I sat up and rubbed my eyes. What was I supposed to do now? Everybody started to file in and I was just lost. Sian plopped herself on the couch next to me with a friendly grin.

"Hey snoring Dora!" She winked at my horrified expression. Alex had always teased me for my snoring but I always thought he exaggerated... "We need to sort out your Uni transfer today. Are you going to London Met like us?" Her smile was so radiant that I couldn't physically not smile back. But I still couldn't help be cautious. University already? If I transferred that meant I was really staying here. It meant I had really run away.

"Connie? Are you okay?" I nodded, embarrassed that I hadn't answered her because I was too busy day-dreaming.
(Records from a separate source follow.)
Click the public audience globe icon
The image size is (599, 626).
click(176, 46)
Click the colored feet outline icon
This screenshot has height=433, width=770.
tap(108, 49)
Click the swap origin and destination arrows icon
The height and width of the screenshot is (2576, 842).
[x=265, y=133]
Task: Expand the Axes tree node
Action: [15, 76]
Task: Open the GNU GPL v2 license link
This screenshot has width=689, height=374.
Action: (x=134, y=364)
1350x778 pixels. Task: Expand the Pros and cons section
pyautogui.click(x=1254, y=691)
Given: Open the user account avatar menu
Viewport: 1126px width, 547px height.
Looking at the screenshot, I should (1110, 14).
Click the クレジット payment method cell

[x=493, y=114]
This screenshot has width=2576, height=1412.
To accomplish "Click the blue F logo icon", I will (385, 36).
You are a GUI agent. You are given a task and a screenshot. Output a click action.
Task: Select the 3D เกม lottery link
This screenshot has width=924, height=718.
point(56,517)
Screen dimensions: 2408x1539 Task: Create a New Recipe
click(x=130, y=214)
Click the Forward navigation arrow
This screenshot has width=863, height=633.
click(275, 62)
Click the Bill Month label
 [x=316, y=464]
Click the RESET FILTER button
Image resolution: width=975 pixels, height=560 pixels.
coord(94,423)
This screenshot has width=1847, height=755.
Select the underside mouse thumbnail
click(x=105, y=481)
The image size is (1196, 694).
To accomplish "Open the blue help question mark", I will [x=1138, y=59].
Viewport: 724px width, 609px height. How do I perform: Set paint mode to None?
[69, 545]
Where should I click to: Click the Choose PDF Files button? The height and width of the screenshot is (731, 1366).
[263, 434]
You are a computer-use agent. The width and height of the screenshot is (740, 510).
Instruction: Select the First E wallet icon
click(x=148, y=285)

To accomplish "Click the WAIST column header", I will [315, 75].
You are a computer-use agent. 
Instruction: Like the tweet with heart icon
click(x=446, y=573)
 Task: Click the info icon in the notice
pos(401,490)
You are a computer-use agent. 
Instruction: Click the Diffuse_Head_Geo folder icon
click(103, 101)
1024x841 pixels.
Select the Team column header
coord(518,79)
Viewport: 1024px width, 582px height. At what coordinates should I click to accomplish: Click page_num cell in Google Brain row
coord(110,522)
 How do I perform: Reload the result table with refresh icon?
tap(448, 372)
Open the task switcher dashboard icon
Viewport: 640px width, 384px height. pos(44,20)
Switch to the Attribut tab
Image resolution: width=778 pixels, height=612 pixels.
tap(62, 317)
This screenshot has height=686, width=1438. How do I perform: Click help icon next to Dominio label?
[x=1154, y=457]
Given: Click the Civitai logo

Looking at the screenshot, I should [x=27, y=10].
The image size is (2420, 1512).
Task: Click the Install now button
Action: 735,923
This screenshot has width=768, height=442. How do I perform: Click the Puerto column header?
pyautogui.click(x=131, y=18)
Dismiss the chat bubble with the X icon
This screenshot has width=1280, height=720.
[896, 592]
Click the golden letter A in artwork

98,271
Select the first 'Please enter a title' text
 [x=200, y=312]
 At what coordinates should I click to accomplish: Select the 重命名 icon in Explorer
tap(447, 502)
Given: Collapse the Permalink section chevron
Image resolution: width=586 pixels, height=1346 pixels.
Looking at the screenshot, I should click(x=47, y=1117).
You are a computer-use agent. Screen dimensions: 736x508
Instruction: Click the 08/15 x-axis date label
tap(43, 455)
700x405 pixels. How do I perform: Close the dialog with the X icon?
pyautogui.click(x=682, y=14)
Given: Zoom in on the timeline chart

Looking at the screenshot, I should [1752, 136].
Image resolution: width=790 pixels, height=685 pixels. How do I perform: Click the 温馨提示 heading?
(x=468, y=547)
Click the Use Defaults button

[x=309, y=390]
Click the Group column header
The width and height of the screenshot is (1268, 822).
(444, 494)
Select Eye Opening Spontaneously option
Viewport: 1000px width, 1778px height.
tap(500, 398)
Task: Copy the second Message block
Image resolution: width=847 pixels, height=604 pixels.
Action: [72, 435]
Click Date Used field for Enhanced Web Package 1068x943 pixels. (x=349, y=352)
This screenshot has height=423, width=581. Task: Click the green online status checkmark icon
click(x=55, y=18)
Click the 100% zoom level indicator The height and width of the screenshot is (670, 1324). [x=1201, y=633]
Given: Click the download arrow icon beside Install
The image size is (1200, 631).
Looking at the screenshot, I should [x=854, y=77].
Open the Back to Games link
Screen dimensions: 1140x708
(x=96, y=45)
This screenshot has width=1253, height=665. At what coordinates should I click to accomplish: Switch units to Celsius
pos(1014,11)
"Not a morning person then are we? I'll get Kristal to bring over your breakfast when she's cooked it." She giggled and got up to go and socialise with her friends. Friends she could actually have a human and two-sided conversation with. Turning back round, I just stared at the floor, not entirely sure what to do with myself. Feeling completely lost, a tear escaped my closed eyes in an attempt to hold them back. I felt like I belonged no-where; I was too normal for Alex's world and I wasn't normal enough for this world. 

My thoughts were cut short by Polly sitting next to me on the couch. She put her hand on my knee and asked me if I was okay. I lifted my head up and stared at her hand on my knee. I missed this. Comforting human contact from someone who seemed to genuinely care. I forced a smile and looked up at her before she felt self-concious at my staring.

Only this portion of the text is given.